Different mediators have been suggested to account for cancer-induced cachexia, but basically the presence of both tumoural and humoural (mainly cytokines, TNF in particular) compounds is associated with depletion of fat stores as well as of muscular tissues (Argilés and López-Soriano, 1999). In fact, the balance between pro-inflammatory cytokines, their soluble receptors and the anti-inflammatory cytokines plays a key role in the development of the cachectic syndrome (Argilés and López-Soriano, 1998). Our research group has demonstrated that TNF is involved in the activation of the ubiquitin-dependent proteolysis that takes place during tumour growth (García-Martínez ; Llovera , 1998). We clearly show here that TNF is also involved in triggering DNA fragmentation in muscle during cancer cachexia, mainly through the TNFRI. Indeed, chronic administration of recombinant human TNF, which can only bind rat TNFRI, clearly induces DNA fragmentation, and the use of a tumour model (where the levels of circulating TNF are highly increased) confirm this fact.

Indeed, the Lewis lung carcinoma is a cachectic tumour that induces an important decrease in body weight without significant changes in food intake, at least in the two first weeks of tumour growth (Llovera ). Because TNFRI is absent from the cells of these animals, the data obtained here suggest that TNF can be involved in the muscle apoptotic mechanisms triggered by tumour growth through its binding with the TNFRI. However, TNFRI is not the sole receptor responsible for transduction of the death signal, even though it is the most important one. Under certain circumstances, TNFRII also either enhances the TNFRI death signal or, indeed, mediates death independently (Declercq ; Haridas ; Weiss ). The mechanism of the TNFRII death signal has not been characterised. The results clearly show that in the gene-deficient mice apoptosis is not induced by tumour growth to the same extent as in the wild-type animals. In fact, TNF has been shown to trigger apoptosis in many cell types (Obeid ; Ohta ; Sidoti-de-Fraisse ) including cardiac muscle (Krown ). In addition, a possible link between TNF and apoptosis has already been reported in ‘fast’ skeletal muscles in chronic heart failure (Dalla Libera ). Interestingly high circulating levels of TNF are detectable in both rat (Costelli ) and mouse (Llovera ) tumour models used in this study.

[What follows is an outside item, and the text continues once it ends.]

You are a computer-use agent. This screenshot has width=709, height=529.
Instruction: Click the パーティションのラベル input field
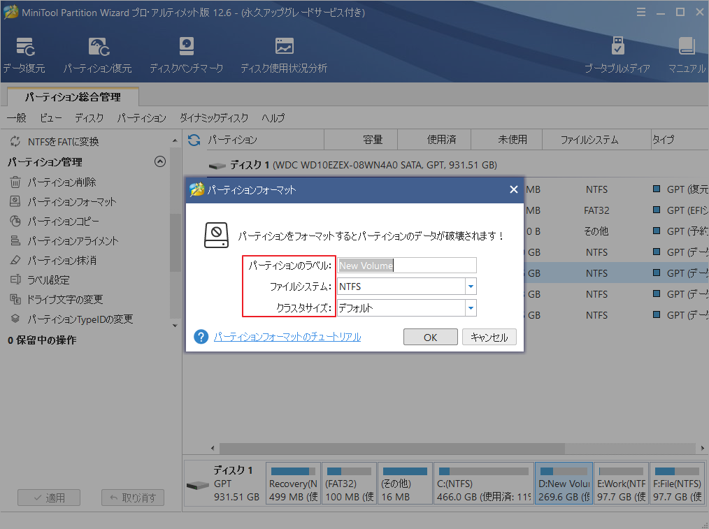(x=406, y=266)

Furthermore, TNF-treatment induces Bcl-2 dephosphorylation, targeting this anti-apoptotic protein for degradation by the ubiquitin proteolytic system (Dimmeler ). Thus, TNF-induced apoptosis could be mediated by different cellular responses (Liu ), which include the activation of TNFRI death domain and, as a consequence, the caspase cascade and amplification of this apoptotic pathway by means of ubiquitin-dependent Bcl-2 degradation. Nevertheless, TNF binding to its receptors also induces cell proliferation and survival signals mediated by Bcl-2 activation of NF-κB (Liu ; Wang ). Therefore, cell survival depends on a delicate balance between the different TNF signalling pathways. For this reason, future investigations in our laboratory will concentrate on ascertaining the role of this and other cytokines in the activation of the apoptotic process associated with cancer cachexia in skeletal muscle.